Data provided Start Marker
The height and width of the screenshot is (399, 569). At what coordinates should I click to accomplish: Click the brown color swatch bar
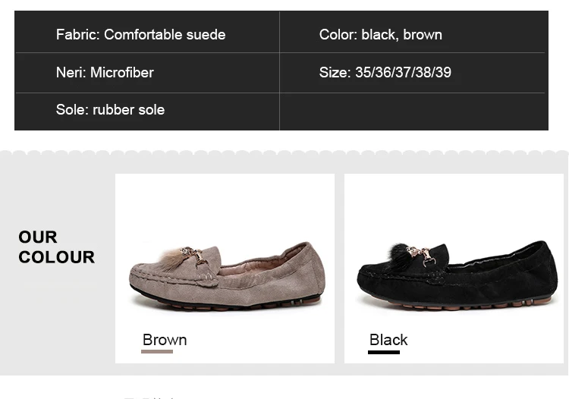(157, 351)
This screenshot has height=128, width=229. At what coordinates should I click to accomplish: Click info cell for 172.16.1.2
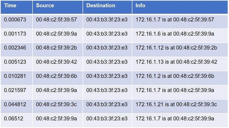(180, 78)
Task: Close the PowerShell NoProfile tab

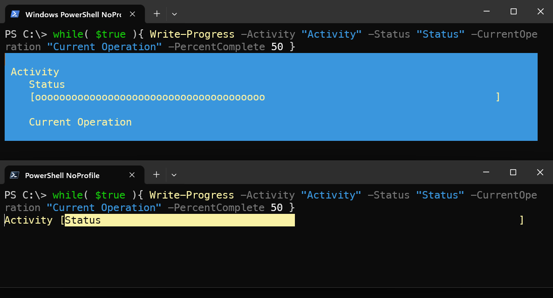Action: click(132, 175)
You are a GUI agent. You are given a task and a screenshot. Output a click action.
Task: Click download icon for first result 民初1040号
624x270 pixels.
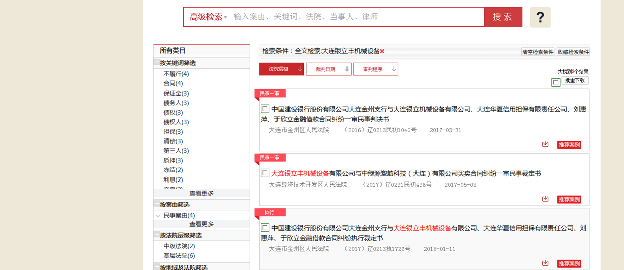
Data provided End Marker
» What to work on: Retype the records exactly, but skip the pictures.

» Response area:
The height and width of the screenshot is (399, 569). At what coordinates should I click to accomplish: Click the brown color swatch bar
(157, 351)
This screenshot has height=128, width=229. At what coordinates should I click to accomplish: Click info cell for 172.16.1.2
(180, 78)
Task: Close the PowerShell NoProfile tab

Action: click(132, 175)
You are a GUI agent. You are given a task and a screenshot. Output a click action.
Task: Click download icon for first result 民初1040号
624x270 pixels.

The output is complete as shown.